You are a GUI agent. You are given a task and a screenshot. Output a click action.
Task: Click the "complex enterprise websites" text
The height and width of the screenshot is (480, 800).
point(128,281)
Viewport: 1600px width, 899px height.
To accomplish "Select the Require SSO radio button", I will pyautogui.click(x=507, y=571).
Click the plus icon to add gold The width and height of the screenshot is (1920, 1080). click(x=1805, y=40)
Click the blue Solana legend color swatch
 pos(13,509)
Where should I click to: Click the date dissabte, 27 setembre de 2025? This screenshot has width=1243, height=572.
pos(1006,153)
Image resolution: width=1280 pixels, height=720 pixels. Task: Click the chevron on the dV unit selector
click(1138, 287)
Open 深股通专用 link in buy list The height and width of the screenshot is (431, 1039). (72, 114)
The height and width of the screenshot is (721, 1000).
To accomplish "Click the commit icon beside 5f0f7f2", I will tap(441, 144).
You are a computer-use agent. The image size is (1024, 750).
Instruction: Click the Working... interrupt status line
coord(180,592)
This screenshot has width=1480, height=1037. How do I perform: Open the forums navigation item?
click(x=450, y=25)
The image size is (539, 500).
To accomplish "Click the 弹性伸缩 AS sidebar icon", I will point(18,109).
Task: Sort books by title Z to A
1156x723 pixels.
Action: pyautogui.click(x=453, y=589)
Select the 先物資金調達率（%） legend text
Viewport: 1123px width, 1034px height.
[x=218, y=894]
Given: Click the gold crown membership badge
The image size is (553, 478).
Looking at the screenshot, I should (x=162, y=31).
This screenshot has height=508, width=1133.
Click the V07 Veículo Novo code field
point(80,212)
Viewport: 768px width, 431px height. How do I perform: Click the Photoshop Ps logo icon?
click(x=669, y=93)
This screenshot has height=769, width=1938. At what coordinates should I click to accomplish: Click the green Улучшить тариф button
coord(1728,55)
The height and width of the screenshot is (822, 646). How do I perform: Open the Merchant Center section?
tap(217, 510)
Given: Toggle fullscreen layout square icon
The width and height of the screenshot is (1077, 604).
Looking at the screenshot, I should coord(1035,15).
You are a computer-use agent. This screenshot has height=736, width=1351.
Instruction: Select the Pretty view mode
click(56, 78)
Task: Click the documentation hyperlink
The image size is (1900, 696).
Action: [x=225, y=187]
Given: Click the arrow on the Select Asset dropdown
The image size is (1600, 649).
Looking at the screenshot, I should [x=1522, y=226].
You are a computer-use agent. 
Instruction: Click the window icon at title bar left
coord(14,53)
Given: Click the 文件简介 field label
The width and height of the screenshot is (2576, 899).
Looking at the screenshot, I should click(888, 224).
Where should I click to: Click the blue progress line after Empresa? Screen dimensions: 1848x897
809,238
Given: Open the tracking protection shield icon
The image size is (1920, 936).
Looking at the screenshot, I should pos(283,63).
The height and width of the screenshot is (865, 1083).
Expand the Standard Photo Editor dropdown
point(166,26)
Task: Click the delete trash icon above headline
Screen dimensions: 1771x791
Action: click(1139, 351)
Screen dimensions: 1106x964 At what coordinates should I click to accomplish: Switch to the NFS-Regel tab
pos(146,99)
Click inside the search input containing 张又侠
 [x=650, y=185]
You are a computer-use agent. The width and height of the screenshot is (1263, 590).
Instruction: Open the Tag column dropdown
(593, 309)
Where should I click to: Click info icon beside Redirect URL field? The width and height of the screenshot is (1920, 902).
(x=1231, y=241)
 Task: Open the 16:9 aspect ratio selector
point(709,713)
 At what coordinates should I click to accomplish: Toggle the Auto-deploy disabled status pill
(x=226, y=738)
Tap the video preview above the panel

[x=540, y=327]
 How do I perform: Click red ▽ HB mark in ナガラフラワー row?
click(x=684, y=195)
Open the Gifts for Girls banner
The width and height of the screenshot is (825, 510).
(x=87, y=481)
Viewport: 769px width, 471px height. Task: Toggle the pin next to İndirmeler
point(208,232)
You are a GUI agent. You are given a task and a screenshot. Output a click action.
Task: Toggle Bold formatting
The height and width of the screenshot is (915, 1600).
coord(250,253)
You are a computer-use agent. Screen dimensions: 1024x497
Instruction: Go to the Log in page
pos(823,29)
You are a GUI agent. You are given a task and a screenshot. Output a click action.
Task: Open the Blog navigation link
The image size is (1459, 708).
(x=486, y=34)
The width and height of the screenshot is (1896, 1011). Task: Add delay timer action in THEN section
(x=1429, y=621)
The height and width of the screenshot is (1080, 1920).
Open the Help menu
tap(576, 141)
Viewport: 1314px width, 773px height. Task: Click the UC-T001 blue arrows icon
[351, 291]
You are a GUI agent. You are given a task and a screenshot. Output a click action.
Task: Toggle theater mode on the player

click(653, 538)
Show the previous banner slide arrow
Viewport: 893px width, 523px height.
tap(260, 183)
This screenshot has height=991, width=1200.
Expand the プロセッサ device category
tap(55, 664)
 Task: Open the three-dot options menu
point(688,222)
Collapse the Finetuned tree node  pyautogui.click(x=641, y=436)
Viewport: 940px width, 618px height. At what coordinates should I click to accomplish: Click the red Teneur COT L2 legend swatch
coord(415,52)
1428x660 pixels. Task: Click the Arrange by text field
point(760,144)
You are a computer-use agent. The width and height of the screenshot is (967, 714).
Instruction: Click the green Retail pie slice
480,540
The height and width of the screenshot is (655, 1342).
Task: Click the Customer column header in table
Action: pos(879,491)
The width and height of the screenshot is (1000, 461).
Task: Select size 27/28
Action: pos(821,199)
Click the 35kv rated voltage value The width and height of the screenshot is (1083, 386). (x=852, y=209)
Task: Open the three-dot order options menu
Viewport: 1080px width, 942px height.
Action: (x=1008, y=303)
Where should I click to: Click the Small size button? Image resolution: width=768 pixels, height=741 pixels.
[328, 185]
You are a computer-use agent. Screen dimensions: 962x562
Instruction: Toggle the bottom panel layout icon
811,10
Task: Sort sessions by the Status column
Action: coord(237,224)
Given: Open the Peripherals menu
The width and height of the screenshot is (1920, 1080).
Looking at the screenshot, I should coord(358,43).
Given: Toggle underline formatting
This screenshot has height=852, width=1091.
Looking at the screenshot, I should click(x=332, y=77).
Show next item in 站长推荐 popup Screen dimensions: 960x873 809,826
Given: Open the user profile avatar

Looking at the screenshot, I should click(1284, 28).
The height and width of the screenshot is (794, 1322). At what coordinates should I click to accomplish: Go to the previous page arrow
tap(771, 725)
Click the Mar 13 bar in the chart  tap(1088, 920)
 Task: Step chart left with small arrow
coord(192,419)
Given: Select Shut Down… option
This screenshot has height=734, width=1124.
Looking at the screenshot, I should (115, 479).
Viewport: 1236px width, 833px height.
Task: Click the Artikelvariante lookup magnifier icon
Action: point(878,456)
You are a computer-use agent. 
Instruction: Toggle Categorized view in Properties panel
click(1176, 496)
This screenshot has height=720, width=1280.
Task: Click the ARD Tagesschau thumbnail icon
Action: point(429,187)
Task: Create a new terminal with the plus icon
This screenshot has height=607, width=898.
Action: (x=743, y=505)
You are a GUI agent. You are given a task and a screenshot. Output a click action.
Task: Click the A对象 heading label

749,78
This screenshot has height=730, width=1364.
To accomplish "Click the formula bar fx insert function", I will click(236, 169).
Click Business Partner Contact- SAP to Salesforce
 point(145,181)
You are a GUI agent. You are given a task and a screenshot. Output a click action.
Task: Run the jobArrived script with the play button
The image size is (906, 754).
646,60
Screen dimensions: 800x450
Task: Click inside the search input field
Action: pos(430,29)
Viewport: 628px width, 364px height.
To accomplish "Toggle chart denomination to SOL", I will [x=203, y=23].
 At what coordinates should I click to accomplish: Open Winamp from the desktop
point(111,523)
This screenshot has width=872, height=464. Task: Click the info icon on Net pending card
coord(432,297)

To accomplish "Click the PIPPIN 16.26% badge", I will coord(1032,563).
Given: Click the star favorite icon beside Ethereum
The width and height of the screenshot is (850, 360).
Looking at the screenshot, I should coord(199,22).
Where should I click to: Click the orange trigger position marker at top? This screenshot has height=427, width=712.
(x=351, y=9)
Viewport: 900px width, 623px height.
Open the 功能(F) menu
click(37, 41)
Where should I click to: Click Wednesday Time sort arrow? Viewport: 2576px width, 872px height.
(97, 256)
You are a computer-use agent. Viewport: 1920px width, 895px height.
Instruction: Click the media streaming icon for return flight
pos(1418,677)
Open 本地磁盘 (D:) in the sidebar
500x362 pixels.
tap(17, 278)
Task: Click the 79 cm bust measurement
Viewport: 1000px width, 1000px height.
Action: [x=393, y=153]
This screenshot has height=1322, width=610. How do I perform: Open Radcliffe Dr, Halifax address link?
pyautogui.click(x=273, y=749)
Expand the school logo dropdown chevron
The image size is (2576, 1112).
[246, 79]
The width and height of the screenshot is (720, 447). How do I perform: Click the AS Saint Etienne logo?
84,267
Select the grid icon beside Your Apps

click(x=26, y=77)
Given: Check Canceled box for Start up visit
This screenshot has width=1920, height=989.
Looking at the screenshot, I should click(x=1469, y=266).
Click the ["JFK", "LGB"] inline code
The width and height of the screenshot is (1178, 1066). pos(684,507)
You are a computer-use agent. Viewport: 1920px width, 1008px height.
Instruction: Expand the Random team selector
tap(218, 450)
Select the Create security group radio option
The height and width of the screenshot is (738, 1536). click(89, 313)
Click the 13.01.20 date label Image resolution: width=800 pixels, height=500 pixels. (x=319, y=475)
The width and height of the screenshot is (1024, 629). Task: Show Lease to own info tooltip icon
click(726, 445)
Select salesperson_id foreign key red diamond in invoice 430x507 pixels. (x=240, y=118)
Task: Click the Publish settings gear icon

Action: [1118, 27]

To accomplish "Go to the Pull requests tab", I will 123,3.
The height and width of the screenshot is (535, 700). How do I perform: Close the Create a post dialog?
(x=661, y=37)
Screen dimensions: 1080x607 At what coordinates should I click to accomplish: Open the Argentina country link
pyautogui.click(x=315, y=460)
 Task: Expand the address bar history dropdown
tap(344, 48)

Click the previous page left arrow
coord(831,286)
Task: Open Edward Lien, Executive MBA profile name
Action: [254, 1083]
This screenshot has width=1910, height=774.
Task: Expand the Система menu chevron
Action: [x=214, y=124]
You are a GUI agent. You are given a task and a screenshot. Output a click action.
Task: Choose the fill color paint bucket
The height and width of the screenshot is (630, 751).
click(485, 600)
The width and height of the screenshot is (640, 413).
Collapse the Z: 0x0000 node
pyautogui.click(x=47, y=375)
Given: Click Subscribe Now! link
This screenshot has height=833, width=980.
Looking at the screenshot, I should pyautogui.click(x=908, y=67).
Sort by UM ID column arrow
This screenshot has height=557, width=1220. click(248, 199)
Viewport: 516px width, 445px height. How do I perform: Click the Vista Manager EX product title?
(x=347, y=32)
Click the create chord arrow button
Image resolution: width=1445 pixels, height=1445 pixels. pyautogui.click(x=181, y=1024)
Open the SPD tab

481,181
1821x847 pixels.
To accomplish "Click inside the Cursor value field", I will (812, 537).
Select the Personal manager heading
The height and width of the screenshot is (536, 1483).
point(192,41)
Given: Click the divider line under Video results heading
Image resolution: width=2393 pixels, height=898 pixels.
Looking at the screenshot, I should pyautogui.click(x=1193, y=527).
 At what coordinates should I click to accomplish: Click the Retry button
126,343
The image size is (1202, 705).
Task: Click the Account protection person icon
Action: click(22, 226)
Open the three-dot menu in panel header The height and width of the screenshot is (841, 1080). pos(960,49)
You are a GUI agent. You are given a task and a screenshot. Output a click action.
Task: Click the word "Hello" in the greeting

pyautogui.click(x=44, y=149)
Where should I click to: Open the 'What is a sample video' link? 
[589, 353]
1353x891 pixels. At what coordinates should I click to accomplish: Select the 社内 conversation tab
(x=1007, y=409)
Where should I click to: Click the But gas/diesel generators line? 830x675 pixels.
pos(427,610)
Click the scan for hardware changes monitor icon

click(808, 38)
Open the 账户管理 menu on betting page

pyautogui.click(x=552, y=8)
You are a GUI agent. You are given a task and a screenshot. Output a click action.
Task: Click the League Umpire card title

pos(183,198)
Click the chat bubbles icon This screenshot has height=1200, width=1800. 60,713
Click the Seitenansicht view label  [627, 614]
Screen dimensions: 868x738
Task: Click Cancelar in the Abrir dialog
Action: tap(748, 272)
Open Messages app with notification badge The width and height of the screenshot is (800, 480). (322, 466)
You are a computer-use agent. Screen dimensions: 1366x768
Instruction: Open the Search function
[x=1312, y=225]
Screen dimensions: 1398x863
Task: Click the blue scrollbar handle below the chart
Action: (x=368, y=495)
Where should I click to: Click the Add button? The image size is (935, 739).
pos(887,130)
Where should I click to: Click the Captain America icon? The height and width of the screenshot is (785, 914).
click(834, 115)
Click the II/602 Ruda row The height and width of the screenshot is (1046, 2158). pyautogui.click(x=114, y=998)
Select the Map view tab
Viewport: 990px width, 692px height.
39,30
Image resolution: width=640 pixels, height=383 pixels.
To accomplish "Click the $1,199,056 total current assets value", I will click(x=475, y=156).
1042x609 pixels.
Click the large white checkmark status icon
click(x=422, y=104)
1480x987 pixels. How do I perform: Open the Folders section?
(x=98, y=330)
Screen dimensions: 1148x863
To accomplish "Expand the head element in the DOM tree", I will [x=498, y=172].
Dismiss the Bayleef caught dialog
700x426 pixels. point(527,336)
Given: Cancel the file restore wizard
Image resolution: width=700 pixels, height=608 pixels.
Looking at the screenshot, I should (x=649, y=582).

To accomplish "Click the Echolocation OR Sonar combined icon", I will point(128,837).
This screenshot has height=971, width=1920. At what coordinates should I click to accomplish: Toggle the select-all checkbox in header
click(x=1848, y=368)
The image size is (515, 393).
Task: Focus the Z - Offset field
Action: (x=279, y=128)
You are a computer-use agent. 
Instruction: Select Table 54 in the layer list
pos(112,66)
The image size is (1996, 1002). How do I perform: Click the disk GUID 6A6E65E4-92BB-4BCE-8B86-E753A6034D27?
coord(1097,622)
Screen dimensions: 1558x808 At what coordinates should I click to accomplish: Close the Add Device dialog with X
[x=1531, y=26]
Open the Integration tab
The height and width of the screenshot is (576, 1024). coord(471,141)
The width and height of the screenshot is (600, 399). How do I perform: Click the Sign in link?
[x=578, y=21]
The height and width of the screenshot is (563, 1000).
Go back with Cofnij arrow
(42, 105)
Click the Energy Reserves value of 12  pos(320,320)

==========

* **What you need to do**
Transcribe, word for word, the data above from its first line through the line with "The image size is (539, 500).", and include nothing else.

* **Response area**
You are a GUI agent. You are given a task and a screenshot. Output a click action.
Task: Click the "complex enterprise websites" text
The height and width of the screenshot is (480, 800).
point(128,281)
Viewport: 1600px width, 899px height.
To accomplish "Select the Require SSO radio button", I will pyautogui.click(x=507, y=571).
Click the plus icon to add gold The width and height of the screenshot is (1920, 1080). click(x=1805, y=40)
Click the blue Solana legend color swatch
 pos(13,509)
Where should I click to: Click the date dissabte, 27 setembre de 2025? This screenshot has width=1243, height=572.
pos(1006,153)
Image resolution: width=1280 pixels, height=720 pixels. Task: Click the chevron on the dV unit selector
click(1138, 287)
Open 深股通专用 link in buy list The height and width of the screenshot is (431, 1039). (72, 114)
The height and width of the screenshot is (721, 1000).
To accomplish "Click the commit icon beside 5f0f7f2", I will tap(441, 144).
You are a computer-use agent. The image size is (1024, 750).
Instruction: Click the Working... interrupt status line
coord(180,592)
This screenshot has width=1480, height=1037. How do I perform: Open the forums navigation item?
click(x=450, y=25)
The image size is (539, 500).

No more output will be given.